GoonerAndy2000 sneaks into fifth place with this effort - "ooooooh, if I close my eyes and really use my imagination this feels just like Glenda's (Hoddle) bum" - Sheringham reveals where his contract negotions went wrong with the (Tottscum) [entry slightly modified following reference to the latest UEFA guidelines -ed].
Ms R snatches fourth with the minimalist approach. How about simply 'I Feel Such A Cunt'? she enquires.
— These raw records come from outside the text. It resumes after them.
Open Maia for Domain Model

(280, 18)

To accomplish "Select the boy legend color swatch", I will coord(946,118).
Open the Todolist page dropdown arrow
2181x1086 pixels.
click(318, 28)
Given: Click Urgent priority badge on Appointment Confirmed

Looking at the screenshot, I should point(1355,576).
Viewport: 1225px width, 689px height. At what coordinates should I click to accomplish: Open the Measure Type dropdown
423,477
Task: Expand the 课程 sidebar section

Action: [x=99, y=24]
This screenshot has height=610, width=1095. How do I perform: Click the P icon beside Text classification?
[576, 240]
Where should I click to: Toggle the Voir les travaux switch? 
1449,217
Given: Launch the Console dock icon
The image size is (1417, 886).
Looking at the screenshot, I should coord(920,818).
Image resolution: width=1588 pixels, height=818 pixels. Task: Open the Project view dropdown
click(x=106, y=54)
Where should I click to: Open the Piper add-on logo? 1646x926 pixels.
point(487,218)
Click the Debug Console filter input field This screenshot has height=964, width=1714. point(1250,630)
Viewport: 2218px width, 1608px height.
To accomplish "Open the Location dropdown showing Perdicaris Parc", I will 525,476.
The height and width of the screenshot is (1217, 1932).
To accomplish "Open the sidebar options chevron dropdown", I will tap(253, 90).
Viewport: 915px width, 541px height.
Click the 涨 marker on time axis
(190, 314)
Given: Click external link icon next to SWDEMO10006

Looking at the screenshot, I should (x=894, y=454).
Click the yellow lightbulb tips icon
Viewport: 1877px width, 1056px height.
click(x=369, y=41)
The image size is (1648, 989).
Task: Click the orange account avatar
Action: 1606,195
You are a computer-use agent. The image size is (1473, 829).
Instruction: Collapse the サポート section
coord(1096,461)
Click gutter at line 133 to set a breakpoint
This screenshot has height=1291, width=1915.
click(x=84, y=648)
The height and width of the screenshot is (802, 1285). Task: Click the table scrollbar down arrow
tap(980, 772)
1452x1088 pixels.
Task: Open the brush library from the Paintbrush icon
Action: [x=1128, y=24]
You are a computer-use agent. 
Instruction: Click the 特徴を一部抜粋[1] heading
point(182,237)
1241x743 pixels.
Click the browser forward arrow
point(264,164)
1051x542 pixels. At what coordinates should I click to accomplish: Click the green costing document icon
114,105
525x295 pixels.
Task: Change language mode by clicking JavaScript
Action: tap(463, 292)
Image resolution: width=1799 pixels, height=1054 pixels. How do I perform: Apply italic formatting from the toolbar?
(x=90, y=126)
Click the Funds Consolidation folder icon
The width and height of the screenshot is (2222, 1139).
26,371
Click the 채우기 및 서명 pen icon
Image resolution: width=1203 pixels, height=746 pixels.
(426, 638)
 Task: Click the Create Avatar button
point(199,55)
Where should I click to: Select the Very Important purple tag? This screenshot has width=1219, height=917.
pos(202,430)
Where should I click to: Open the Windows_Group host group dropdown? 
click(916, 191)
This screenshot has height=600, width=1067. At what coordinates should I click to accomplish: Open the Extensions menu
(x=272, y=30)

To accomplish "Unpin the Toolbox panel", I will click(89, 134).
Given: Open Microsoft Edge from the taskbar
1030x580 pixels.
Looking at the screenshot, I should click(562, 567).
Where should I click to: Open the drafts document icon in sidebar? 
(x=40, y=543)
Now that's what I call a split decision.
In third place comes Dr Headgear who libellously(?) suggests that Steady Teddy saves all his blistering pace for the bedroom: 'Teddyisacunt: "And they say I'm too old to last the full 90 minutes" Teddysgirl: "That was 90 seconds'.
Arseblogger has a crack with this effort: '"Teddy was shocked when he opened his eyes and discovered some girl had taken Big Leroy's sun-lounger" The casual nature of libel and malice in that one gets second place and a Champions League slot.
But clear winner is the inimitable Vicky Vodkabird with this effort: 'Sheringham: Come on, love, take 'em off - I don't want to be the only arsehole with a tan'. VV adds: 'I don't know much about football, but I know I can't stand that Sheringham'. Vicky, that's all you need to know about football, if you ask me. My marriage proposal is in the mail.
The comp wasn't as easy as it first appeared. My first effort simply added Teddy+baking sun to come up with 'Cooking Sheri'. I then tried to get all clever with 'Lobster crawls into dry crack' before going with the base crudeness of 'Teddy's girl: 'If only that extra yard was in his cock'. But I finally settled with 'Teddy regrets that his girlfriend is the only thing in his life not going tits up this summer'.
Thanks for all your entries and to Arseblogger for stirring up some interest in his forums. It may be something I'll try again on an irregular basis.